● BRANO DEL TESTO

━━━

3.2.2. Da tali principi, qui pienamente condivisi, consegue, dunque, logicamente, che, rimasta indimostrata, per quanto si è già detto, la circostanza della sussistenza e/o della permanenza di una convivenza effettiva tra il S. e suo fratello, già cittadino italiano, presso l’abitazione di quest’ultimo, così come dal primo dedotta, non è più possibile dubitare, oggi, della piena legittimità della disposta revoca del permesso di soggiorno precedentemente rilasciato (e poi rinnovato) in favore dell’odierno ricorrente proprio sulla base di quella circostanza.

4. Una siffatta conclusione consente, evidentemente, di considerare assorbiti il secondo ed il quarto motivo.

5. Il ricorso, dunque, va respinto quanto al primo ed al terzo motivo, dichiarandosene assorbiti gli altri, restando le spese di questo giudizio di legittimità a carico del soccombente S.A., altresì dandosi atto in assenza di ogni discrezionalità al riguardo (cfr. Cass. n. 5955 del 2014; Cass., S.U., n. 24245 del 2015; Cass., S.U., n. 15279 del 2017) e giusta quanto recentemente precisato da Cass., SU, n. 4315 del 2020 – che, stante il tenore della pronuncia adottata, “sussistono, ai sensi del D.P.R. n. 115 del 2002, art. 13, comma 1-quater, i presupposti processuali per il versamento, da parte del ricorrente, di un ulteriore importo a titolo di contributo unificato, pari a quello previsto per il ricorso a norma del comma 1-bis dello stesso art. 13, se dovuto”, mentre “spetterà all’amministrazione giudiziaria verificare la debenza in concreto del contributo, per la inesistenza di cause originarie o sopravvenute di esenzione dal suo pagamento”.

P.Q.M.

La Corte rigetta il primo ed il terzo motivo di ricorso, dichiarandone assorbiti gli altri, e condanna S.A. al pagamento, in favore del Ministero controricorrente, delle spese del giudizio di legittimità, che liquida in Euro 2.100,00 per compensi, oltre spese prenotate a debito.

Ai sensi del D.P.R. n. 115 del 2002, art. 13, comma 1 quater, inserito dalla L. n. 228 del 2012, art. 1, comma 17, dà atto della sussistenza dei presupposti processuali per il versamento, da parte del ricorrente, dell’ulteriore importo a titolo di contributo unificato pari a quello previsto per il ricorso, giusta dello stesso art. 13, comma 1-bis, se dovuto.

Così deciso in Roma, nella Camera di consiglio della Sezione Prima Civile della Corte Suprema di Cassazione, il 20 ottobre 2020.

━━━

● COMPITO ASSEGNATO
Secondo il brano, a quanto ammontano i compensi liquidati dalla Corte per il giudizio di legittimità? I dati non hanno alcun ruolo in questa parte.

● DATI REGISTRATI
━━━

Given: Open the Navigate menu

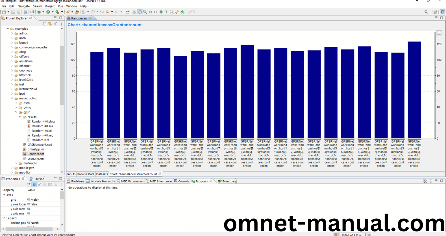Looking at the screenshot, I should click(23, 6).
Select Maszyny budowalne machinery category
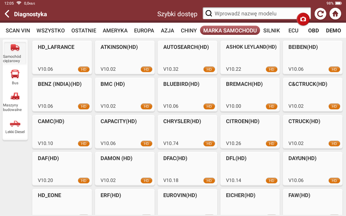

━━━

● RISULTATO DEL COMPITO
Ammontano a 2.100,00 euro, oltre alle spese prenotate a debito.